General characteristics
- Type: Cargo ship
- Tonnage: 3,868 Gross register tons
- Displacement: 8,330 tons (normal)
- Length: 346 ft 6 in (105.61 m)
- Beam: 48 ft 2 in (14.68 m)
- Draft: 23 ft (7.0 m) (mean)
- Propulsion: Steam engine
- Speed: 12.0 knots
- Complement: 60
- Armament: None

= USS Munrio =

Cargo ship of the United States Navy

USS Munrio (ID-2054) was a cargo ship that served in the United States Navy from 1918 to 1919.

SS Munrio was built as a commercial cargo ship by the Maryland Steel Company at Sparrows Point, Maryland, in 1916, for the Munson Steamship Line.

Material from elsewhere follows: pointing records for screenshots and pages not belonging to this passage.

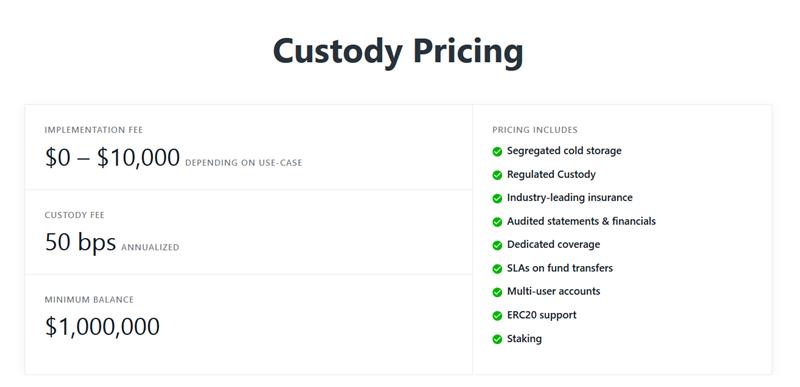800x387 pixels.
Task: Click the $1,000,000 minimum balance figure
Action: (102, 327)
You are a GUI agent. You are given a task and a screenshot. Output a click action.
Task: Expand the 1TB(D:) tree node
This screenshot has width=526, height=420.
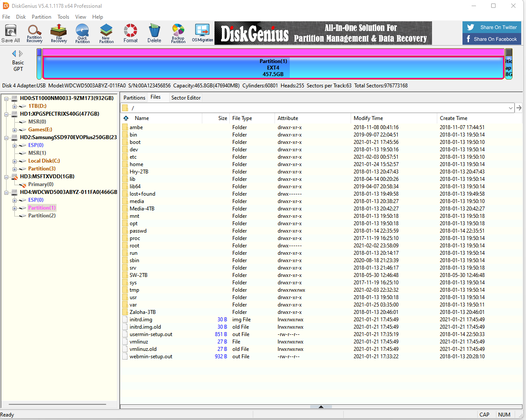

The U.S. Navy acquired Munrio from Munson on 14 November 1918, assigned her the naval registry Identification Number (Id. No.) 2054, and commissioned her as USS Munrio at Philadelphia, Pennsylvania, the same day.

Assigned to the Naval Overseas Transportation Service (NOTS), Munrio departed Philadelphia with a cargo of 4,207 tons of United States Army supplies for France on 21 November 1918, arriving at Le Havre, France, on 10 December 1918 to unload her cargo. On 25 December 1918 she crossed the English Channel to Plymouth, England. On 27 December 1918 she got underway with a mixed U.S. Army cargo of 2,500 tons for Philadelphia, where she arrived on 12 January 1919.

Munrio was decommissioned on 3 February 1919 and transferred to the United States Shipping Board the same day for simultaneous return to Munson Steamship Line.

She returned to mercantile service as SS Munrio, operating under that name until 1937, when she was renamed SS Szent Gellert. She became SS Carola in 1940, SS Mary Louise in 1946 and SS Maria L. in 1950. She underwent two more name changes in 1950, to SS Tropic and then SS Nerina, before her long career came to an end when she was wrecked near Santa Cruz del Norte, Cuba, on 25 November 1950.